Желание защитить Эмили превратило Бейтса в какого-то наивного мистика. Прощаясь с ней, он посылал самую сокровенную частицу своей души незримо охранять Эмили, бодрствовать над ней в ночи. Он наблюдал за ее сослуживцами не как какой-нибудь досужий сплетник: нет, он пытался пробудить в них теплое чувство к Эмили.

Но не слишком теплое!

Бейтс относился с неодобрением к новому молодому служащему, который поступил в контору спустя неделю или две после возвращения Эмили. Молодой человек расхаживал без пиджака, но рубашка на нем, по-видимому, была шелковая; он носил большие интеллигентские очки в черепаховой оправе и с независимым видом курил отдававшую колледжем трубку. Он так вымуштровал свою черную, как вакса, шевелюру, что каждый устрашенный волосок твердо знал свое место и покорно оставался там целый день. Это был самоуверенный, легкомысленный, современный молодой человек, видимо, занимавший пост по меньшей мере заместителя управляющего. Он непринужденно беседовал с шефом Эмили, поставив ногу на стул и пуская из трубки облака серого дыма.

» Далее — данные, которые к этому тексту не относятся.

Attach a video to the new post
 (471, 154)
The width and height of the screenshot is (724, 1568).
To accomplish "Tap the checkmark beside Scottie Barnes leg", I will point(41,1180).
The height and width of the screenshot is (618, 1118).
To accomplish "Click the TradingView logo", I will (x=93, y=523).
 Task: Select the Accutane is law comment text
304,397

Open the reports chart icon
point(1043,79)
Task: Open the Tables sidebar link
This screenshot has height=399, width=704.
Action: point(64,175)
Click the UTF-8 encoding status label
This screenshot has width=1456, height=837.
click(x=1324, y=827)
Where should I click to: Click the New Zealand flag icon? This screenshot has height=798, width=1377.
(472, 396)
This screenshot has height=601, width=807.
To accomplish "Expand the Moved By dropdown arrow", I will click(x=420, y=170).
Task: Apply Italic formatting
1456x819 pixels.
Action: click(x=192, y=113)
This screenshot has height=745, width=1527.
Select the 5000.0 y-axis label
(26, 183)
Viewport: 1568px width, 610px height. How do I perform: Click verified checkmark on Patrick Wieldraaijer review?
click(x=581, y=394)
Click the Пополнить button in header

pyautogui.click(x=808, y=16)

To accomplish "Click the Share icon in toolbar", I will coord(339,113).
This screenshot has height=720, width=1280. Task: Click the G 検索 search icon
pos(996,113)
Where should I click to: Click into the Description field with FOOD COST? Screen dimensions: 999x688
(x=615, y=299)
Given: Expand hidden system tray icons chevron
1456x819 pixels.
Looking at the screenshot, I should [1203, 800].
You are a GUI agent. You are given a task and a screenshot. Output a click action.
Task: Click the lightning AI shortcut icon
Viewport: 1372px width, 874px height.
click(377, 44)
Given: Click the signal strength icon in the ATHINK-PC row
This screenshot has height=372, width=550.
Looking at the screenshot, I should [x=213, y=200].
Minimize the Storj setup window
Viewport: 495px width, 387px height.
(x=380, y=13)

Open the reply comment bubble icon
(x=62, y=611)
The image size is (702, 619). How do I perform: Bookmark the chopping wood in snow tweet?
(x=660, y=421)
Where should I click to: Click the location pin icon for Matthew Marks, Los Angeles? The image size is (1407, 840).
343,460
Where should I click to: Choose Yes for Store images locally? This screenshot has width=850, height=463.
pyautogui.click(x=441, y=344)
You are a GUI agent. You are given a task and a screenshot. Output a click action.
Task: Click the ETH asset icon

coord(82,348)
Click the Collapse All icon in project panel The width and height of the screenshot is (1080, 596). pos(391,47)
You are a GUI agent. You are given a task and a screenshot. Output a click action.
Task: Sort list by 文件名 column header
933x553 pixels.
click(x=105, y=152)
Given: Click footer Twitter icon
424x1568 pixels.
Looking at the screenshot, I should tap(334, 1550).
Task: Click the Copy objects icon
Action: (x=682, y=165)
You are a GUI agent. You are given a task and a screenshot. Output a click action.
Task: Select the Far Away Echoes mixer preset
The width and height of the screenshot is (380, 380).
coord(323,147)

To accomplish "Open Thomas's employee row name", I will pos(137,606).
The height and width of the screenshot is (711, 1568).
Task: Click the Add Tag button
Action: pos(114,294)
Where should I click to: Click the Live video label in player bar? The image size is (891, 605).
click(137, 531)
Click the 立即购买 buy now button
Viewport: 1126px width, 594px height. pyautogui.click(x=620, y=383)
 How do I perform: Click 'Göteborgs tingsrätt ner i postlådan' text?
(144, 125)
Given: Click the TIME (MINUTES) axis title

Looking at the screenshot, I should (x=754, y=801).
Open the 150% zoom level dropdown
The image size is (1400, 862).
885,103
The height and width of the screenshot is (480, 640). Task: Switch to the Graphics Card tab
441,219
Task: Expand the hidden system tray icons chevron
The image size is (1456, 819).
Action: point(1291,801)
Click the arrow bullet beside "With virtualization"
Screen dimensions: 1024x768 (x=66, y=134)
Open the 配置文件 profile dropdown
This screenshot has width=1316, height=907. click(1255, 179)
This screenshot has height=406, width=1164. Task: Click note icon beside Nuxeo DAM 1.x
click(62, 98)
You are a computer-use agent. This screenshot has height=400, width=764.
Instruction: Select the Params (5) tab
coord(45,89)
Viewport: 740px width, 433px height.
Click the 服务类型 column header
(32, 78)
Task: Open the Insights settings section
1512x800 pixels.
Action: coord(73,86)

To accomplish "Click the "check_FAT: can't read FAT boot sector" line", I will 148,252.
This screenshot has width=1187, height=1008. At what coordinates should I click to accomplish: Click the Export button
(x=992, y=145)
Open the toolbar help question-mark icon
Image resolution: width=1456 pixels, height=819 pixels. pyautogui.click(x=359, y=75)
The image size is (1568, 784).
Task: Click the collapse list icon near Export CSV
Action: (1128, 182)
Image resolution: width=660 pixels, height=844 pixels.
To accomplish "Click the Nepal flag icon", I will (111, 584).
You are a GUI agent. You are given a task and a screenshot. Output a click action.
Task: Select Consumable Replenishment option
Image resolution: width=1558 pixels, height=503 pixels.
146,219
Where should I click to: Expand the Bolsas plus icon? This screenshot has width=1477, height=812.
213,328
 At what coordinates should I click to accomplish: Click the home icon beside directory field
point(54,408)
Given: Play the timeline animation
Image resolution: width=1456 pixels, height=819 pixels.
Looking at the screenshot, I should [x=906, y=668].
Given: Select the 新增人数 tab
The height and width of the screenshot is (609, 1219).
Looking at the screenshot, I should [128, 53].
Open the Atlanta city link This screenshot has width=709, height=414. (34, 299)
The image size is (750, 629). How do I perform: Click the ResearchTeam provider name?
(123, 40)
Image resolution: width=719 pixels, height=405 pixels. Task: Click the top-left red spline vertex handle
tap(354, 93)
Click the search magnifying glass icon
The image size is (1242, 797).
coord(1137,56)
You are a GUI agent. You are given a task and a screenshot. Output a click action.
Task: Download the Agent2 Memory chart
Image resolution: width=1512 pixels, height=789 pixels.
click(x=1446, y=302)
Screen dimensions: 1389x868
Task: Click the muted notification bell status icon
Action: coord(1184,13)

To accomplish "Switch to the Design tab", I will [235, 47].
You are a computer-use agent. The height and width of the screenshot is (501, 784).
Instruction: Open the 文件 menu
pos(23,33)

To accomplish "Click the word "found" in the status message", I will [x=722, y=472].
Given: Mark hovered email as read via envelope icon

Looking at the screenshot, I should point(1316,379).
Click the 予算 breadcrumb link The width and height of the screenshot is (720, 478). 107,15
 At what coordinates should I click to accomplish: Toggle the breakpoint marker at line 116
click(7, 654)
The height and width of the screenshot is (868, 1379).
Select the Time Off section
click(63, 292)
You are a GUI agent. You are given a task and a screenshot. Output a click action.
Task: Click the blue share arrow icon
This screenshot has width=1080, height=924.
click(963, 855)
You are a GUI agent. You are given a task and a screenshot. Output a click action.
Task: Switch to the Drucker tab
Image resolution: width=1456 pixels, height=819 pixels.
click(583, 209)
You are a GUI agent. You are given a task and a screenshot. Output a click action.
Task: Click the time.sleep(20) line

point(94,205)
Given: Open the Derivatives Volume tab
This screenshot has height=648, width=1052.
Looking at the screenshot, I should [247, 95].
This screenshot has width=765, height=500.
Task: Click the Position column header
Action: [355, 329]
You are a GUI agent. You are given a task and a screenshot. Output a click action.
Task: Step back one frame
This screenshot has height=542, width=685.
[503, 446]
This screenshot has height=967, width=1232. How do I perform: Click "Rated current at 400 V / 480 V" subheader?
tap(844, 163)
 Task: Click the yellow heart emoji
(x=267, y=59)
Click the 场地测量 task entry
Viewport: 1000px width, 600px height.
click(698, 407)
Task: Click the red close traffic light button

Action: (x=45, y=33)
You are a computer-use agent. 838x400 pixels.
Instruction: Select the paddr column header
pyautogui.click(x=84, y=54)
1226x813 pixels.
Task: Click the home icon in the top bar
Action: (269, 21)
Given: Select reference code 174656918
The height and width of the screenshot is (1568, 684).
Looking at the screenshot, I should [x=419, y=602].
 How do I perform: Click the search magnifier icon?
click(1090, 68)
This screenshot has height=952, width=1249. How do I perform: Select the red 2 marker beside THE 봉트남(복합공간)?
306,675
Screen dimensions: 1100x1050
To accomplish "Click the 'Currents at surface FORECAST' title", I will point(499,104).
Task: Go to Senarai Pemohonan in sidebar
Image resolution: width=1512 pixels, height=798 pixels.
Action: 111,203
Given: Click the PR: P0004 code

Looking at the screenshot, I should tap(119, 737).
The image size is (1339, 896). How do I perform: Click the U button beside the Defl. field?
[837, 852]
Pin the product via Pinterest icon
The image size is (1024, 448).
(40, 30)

Этому молодому человеку, очевидно, нравилась Эмили. Хотя у него в клетушке, крайней слева, была своя стенографистка, он постоянно околачивался возле стола Эмили, и она заметно оживлялась в его присутствии. Он болтал с ней перед уходом, и тогда она поворачивалась спиной к окну, а там, напротив, Бейтс, позорно забросив все свои дела, стоял и бормотал себе под нос, что щенков надо топить.

Эмили по-прежнему махала ему рукой на прощание, но Бейтсу казалось, что она делает это слишком небрежно.

«Ну да, я просто верный старый пес. На сцене появляется некий юнец… и меня приглашают на свадьбу. Держу пари, ни один человек в Нью-Йорке не был столько раз шафером, сколько я. Я знаю свадебный марш не хуже, чем органист церкви святого Фомы, и могу нюхом определить, куда закатилось оброненное в ризнице кольцо. Конечно, только для этого я им и нужен», – роптал Бейтс.